Japanese mimic people
Lost in metro
This is part 2, read part 1 first!
This time, I have an excuse, and a good one: I’m super tired, and in this metro, they write only in ancient Japanese writing. And as you can guess, I know about the Japanese language as Japanese people know about the logudorese dialect. Even though I wouldn’t bet on it, they are always ready to surprise you.
For instance, they don’t seem to have a natural visceral love for the English language in such an international city. The first Japanese couple I meet, I ask them for some information (I don’t know why I have to specify they are Japanese since I’m the only Western-looking person in the metro right now).
Even though they try their best to help me, these two cute Japanese youngsters know only a few words (and luckily for me, these words aren’t Baby One More Time).
Those words were Yes, No, Yes- No (which is confusing) and everything is followed by a slight nod of their heads, which makes me anxious. In that moment of frustration, I have to admit that I start criticizing the whole institutional Japanese system inside myself.
Then, the miracle occurs
I discover that frustration can sketch a silly expression on my face and that idiotic face attracts a third passenger. This new character has a slightly better vocab; for instance, he knows the word ‘right’ (which I translate as ‘you’re right, my friend, just keep going, you cannot be mistaken’), so I feel I’m on the right path.
The biggest problem isn’t their understanding issues or their passion for the English language equal solely to my love for playing the banjo (I have never even seen a banjo in my life). No, the real issue here is my Japanese word pronunciation, which is really (really) bad.
Let’s take as an example the Okubo station, my last stop. My pronunciation in Japanese is the most Italian pronunciation ever, with that special something coming from Holly and Banji cartoon in the original language with the cherry on top: I bow after every word.
I’m convinced they understood me, but to my surprise, they didn’t get anything I said and sent me in the wrong direction. So, now I’m lucky enough to find a couple of those known as ‘Compulsive Mimic People’: these are the ones you really need when travelling abroad.
You need people who stare at you with a blank face if you use your oral cavity, but if you move enough of your hands and show a piece of paper with the name of your metro, they (between a few bows, of course) will rescue.
To be honest, I didn’t wholly believe the first three people, and I went in the opposite direction to the one they showed me. To my greatest joy, I discovered I was right.

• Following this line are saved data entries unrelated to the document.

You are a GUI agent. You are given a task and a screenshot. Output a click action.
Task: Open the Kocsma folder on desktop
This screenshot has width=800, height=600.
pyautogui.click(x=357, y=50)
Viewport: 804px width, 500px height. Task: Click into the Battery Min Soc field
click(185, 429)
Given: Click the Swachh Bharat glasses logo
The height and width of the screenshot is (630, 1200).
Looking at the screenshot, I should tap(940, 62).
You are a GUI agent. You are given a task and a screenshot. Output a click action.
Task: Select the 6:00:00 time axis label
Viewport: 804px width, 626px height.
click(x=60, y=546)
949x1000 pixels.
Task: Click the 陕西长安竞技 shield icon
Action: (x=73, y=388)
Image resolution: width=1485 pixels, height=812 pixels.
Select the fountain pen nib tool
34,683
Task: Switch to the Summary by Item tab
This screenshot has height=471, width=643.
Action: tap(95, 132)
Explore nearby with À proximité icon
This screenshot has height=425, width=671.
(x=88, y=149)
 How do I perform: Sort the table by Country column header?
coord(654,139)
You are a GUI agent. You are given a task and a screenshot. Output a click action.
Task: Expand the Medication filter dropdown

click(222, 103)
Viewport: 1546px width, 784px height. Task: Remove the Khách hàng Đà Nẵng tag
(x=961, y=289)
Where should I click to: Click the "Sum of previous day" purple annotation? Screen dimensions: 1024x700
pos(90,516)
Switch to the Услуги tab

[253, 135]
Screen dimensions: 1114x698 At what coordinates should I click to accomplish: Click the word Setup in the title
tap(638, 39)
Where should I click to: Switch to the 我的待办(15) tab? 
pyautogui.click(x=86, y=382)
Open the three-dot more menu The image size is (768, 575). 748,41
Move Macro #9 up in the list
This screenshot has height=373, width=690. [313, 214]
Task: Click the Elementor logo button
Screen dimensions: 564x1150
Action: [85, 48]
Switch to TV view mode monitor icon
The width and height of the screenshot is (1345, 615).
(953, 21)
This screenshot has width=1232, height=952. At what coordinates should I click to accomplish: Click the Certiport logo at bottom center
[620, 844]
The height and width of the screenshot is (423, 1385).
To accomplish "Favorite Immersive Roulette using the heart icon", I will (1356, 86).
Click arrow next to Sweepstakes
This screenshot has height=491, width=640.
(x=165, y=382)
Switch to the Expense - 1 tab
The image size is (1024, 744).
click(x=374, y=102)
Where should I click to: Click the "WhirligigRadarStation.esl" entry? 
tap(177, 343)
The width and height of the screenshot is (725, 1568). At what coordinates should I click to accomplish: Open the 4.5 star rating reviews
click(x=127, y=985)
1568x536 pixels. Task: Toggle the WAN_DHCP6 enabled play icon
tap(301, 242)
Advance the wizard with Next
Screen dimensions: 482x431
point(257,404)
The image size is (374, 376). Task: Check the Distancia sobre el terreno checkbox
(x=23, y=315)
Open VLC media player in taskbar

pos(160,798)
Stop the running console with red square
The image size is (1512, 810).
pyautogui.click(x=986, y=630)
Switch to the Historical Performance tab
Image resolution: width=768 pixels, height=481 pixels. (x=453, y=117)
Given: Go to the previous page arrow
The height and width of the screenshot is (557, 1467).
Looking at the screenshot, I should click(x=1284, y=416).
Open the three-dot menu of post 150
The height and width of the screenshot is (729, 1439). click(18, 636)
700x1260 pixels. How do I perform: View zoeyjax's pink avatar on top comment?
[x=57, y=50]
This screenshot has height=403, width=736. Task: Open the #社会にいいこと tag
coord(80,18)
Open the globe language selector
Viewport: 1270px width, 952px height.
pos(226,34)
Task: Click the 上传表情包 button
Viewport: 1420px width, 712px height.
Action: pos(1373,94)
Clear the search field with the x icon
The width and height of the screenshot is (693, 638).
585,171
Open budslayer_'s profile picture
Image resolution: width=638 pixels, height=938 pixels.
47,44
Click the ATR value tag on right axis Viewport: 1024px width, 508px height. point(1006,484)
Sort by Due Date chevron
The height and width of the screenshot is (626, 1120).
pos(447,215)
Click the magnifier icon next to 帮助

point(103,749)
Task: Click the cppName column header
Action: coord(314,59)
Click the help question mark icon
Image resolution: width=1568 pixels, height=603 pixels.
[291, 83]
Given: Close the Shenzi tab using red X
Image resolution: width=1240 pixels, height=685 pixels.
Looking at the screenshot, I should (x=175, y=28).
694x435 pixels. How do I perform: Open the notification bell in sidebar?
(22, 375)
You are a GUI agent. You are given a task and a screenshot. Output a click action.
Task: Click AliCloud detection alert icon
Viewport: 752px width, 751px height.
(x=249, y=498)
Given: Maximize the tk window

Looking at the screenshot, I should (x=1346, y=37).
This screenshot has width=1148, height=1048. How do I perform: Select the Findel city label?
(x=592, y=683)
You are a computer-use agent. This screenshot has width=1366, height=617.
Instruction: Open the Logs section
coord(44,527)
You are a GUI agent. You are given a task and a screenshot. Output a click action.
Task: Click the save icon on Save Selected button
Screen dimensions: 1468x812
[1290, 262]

So, to sum up: Compulsive Mimic People- 1 and A Few Words And Also Misspelt People- 0.
Yes, that’s the reality, my friends; survival is rooted in our genes.
I’m on the train. The Compulsive Mimic couple comes along with me but starts ignoring me when we set our feet on the train. I cannot blame them; I’m in a horrible condition.
Lack of sleep, smelly and with a lost stare, it’s not Japan, this cute couple would ignore me in any place in the world. I decide to embarrass myself by starting some big gesture of gratitude, like tourists in Sardinia saying hi from their boat.